Top of MATERIAL FOR THE TASK
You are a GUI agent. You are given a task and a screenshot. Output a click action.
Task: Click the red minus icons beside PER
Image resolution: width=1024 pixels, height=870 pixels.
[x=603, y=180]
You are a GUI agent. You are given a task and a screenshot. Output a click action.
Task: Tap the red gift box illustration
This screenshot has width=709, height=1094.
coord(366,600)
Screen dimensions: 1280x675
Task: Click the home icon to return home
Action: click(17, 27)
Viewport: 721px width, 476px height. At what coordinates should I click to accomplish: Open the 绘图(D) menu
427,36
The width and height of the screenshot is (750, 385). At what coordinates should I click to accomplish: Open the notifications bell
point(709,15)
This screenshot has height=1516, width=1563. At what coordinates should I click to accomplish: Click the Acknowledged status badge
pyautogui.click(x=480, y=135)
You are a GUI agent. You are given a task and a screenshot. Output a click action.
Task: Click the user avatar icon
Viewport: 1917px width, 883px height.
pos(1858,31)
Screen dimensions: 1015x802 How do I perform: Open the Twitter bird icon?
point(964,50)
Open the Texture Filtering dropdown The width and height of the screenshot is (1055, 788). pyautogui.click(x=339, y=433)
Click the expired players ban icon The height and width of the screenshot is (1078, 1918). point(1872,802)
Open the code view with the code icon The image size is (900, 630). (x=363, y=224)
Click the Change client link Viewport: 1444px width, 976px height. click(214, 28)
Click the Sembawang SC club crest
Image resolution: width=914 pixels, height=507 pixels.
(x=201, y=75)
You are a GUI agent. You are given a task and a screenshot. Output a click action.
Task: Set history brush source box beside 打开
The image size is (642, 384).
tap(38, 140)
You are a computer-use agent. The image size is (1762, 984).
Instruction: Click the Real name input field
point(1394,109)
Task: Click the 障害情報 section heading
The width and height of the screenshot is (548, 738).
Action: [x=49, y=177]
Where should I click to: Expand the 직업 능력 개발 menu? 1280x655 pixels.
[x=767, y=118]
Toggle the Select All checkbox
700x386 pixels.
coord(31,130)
Bottom of MATERIAL FOR THE TASK
# EXERCISE:
From the records above, give again exactly the lines running from the line with "This screenshot has height=1516, width=1563." to the line with "Click the expired", inclusive.

# WRITTEN RESPONSE:
This screenshot has height=1516, width=1563. At what coordinates should I click to accomplish: Click the Acknowledged status badge
pyautogui.click(x=480, y=135)
You are a GUI agent. You are given a task and a screenshot. Output a click action.
Task: Click the user avatar icon
Viewport: 1917px width, 883px height.
pos(1858,31)
Screen dimensions: 1015x802 How do I perform: Open the Twitter bird icon?
point(964,50)
Open the Texture Filtering dropdown The width and height of the screenshot is (1055, 788). pyautogui.click(x=339, y=433)
Click the expired players ban icon The height and width of the screenshot is (1078, 1918). point(1872,802)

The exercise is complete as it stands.